While the goal of a hash function is to minimize collisions, some collisions are unavoidable in practice. Thus, hashing implementations must include some form of collision resolution policy. Collision resolution techniques can be broken into two classes: separate chaining (also called open hashing) and open addressing (also called closed hashing). (Yes, it is confusing when “open hashing” means the opposite of “open addressing”, but unfortunately, that is the way it is.) The difference between the two has to do with whether collisions are stored outside the table (separate chaining/open hashing), or whether collisions result in storing one of the records at another slot in the table (open addressing/closed hashing).

The simplest form of separate chaining defines each slot in the hash table to be the head of a linked list. All records that hash to a particular slot are placed on that slot’s linked list. The following figure illustrates a hash table where each slot points to a linked list to hold the records associated with that slot. The hash function used is the simple mod function.

Records within a slot’s list can be ordered in several ways: by insertion order, by key value order, or by frequency-of-access order. Ordering the list by key value provides an advantage in the case of an unsuccessful search, because we know to stop searching the list once we encounter a key that is greater than the one being searched for. If records on the list are unordered or ordered by frequency, then an unsuccessful search will need to visit every record on the list.

Given a table of size \(M\) storing \(N\) records, the hash function will (ideally) spread the records evenly among the \(M\) positions in the table, yielding on average \(N/M\) records for each list. This value, \(N/M\), is commonly called the load factor.

Assuming that the table has more slots than there are records to be stored, we can hope that few slots will contain more than one record.
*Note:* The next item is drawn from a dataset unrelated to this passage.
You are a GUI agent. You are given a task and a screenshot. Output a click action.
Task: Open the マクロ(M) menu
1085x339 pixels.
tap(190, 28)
In the case where a list is empty or has only one record, a search requires only one access to the list. Thus, the average cost for hashing should be \(\Theta(1\)). However, if clustering causes many records to hash to only a few of the slots, then the cost to access a record will be much higher because many elements on the linked list must be searched.

Separate chaining is most appropriate when the hash table is kept in main memory, with the lists implemented by a standard in-memory linked list. Storing an separate chaining hash table on disk in an efficient way is difficult, because members of a given linked list might be stored on different disk blocks. This would result in multiple disk accesses when searching for a particular key value, which defeats the purpose of using hashing.

There are similarities between separate chaining and Binsort. One way to view separate chaining is that each record is simply placed in a bin. While multiple records may hash to the same bin, this initial binning should still greatly reduce the number of records accessed by a search operation. In a similar fashion, a simple Binsort reduces the number of records in each bin to a small number that can be sorted in some other way.

9.4.2. Alternatives to a linked list

There is nothing that requires us to use a linked list as the underlying data structure, it could be a dynamic array or a balanced search tree too. (In fact, Java 8’s hash tables use a combination of linked lists and balanced trees).

Conceptually, a hash table can use any kind of collection data structure – the only thing that the actual array does is to partition the large collection into \(M\) disjoint collections. If the hash function is good and distributes the objects evenly among the bins, all operations will become \(M\) times faster (because the bins are \(M\) times smaller than the original large collection).

9.4.2.1. Resizing is important

Just as for dynamic arrays, it is important that we resize the internal table when it becomes too large (or too small). That is, we change the size \(M\) so that it is proportional to the number of table entries.

If \(M\) is always proportional to the number of entries, and if we have a good hash function, the number of elements in a bin will remain approximately constant. And then all operations will be expected constant time.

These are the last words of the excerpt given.